Los días comunes conforman en gran medida el concepto que tenemos de la vida y de la realidad. Le dan una falsa sensación de inmutabilidad a nuestro mundo.
Despertador, desayuno, ducha, atasco, curro, etc.
Anodino, pero tranquilizador.
Parece que todo fuera a seguir igual eternamente.
Cuando ya van varios días comunes seguidos, sin nada especial que resaltar en ellos, siempre empiezo a sentirme como un casco azul en un campo minado.

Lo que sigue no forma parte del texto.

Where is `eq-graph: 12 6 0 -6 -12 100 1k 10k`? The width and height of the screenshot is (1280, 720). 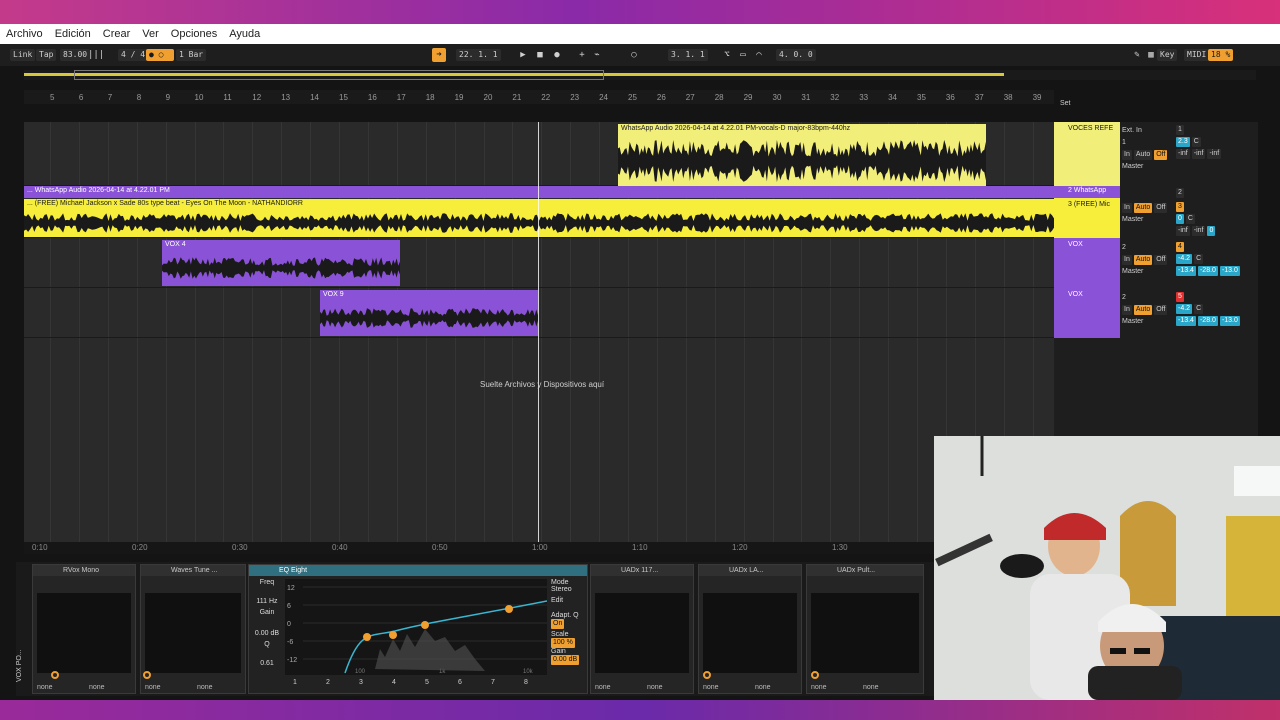 eq-graph: 12 6 0 -6 -12 100 1k 10k is located at coordinates (416, 627).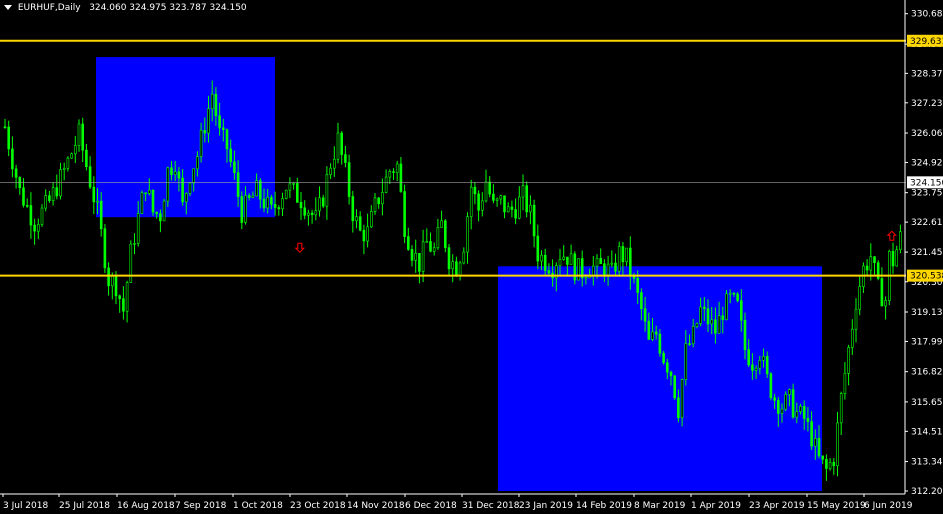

Tengo la certeza de que va a haber una explosión en cualquier momento y no sé si podré desactivar el desastre antes de que ocurra.
Los días comunes son hielo quebradizo en primavera, aguas mansas que ocultan la resaca.
A veces, pienso, supersticiosamente, que las pequeñas irregularidades de algunos de estos días me salvarán de un desastre mayor. Si he tenido una pequeña discusión en el trabajo o si rompo algo que me gustaba, cosas así. Siento que esas pequeñas incidencias desagradables juntas y acumuladas tienen que equivaler a un gran horror.
Como buena pesimista, nunca se me ocurre pensar que lo que rompa la rutina pueda ser algo bueno. A las cosas buenas se las espera poco y, cuando ocurren, se recela siempre un poco de ellas, como si nos estuvieran engatusando con caricias para darnos después un buen tortazo.
El caso es que llevaba ya unos cuantos días comunes y de repente hoy he recibido un par de noticias un poco desconcertantes. No es que haya explotado la mina, pero siento que puedo haber escuchado el chasquido que la activa y temo levantar el pie.